Listed records ▸
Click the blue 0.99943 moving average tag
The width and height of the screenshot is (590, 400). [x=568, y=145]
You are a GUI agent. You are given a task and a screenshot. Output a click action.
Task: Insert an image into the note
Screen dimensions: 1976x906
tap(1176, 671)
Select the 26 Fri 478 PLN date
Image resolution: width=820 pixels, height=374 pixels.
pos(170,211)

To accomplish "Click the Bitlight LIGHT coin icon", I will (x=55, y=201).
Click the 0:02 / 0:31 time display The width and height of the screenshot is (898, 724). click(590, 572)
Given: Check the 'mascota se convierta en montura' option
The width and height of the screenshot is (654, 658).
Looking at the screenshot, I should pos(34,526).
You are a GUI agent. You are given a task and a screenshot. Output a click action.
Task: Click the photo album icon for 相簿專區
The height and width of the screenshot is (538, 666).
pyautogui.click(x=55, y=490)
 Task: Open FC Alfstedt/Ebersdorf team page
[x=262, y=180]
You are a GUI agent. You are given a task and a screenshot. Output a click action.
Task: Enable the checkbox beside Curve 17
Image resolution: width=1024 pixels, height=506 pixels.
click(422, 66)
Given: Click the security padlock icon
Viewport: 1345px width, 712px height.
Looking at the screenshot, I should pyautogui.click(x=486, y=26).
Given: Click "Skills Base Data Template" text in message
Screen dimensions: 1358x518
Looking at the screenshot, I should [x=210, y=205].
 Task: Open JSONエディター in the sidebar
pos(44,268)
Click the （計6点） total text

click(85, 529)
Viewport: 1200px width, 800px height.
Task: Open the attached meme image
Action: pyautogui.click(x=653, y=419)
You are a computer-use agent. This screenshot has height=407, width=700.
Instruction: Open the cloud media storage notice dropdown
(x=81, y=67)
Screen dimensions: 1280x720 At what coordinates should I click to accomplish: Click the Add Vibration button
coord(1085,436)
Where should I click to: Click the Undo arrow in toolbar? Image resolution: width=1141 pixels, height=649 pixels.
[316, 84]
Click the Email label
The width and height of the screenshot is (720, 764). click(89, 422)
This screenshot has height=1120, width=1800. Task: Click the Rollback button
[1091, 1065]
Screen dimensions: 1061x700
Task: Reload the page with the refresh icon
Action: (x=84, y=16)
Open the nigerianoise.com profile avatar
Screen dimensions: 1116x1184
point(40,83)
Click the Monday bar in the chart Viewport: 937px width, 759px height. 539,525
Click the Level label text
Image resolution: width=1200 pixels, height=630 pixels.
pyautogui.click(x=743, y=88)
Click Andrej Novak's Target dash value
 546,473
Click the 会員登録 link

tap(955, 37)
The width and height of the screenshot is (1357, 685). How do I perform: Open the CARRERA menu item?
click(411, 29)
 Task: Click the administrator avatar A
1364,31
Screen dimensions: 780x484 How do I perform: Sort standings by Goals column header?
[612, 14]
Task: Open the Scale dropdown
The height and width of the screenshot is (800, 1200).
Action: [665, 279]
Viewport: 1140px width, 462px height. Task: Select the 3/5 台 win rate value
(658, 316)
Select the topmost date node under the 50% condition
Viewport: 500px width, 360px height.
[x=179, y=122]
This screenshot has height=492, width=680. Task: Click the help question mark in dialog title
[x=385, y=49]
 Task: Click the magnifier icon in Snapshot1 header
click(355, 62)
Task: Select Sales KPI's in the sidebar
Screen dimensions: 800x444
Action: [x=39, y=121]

What the task asks ▸
Restate word for word every line from the one containing "Screen dimensions: 780x484" through the final line of the listing. Both end lines belong in the answer.

Solution ▸
Screen dimensions: 780x484 How do I perform: Sort standings by Goals column header?
[612, 14]
Task: Open the Scale dropdown
The height and width of the screenshot is (800, 1200).
Action: [665, 279]
Viewport: 1140px width, 462px height. Task: Select the 3/5 台 win rate value
(658, 316)
Select the topmost date node under the 50% condition
Viewport: 500px width, 360px height.
[x=179, y=122]
This screenshot has height=492, width=680. Task: Click the help question mark in dialog title
[x=385, y=49]
 Task: Click the magnifier icon in Snapshot1 header
click(355, 62)
Task: Select Sales KPI's in the sidebar
Screen dimensions: 800x444
Action: [x=39, y=121]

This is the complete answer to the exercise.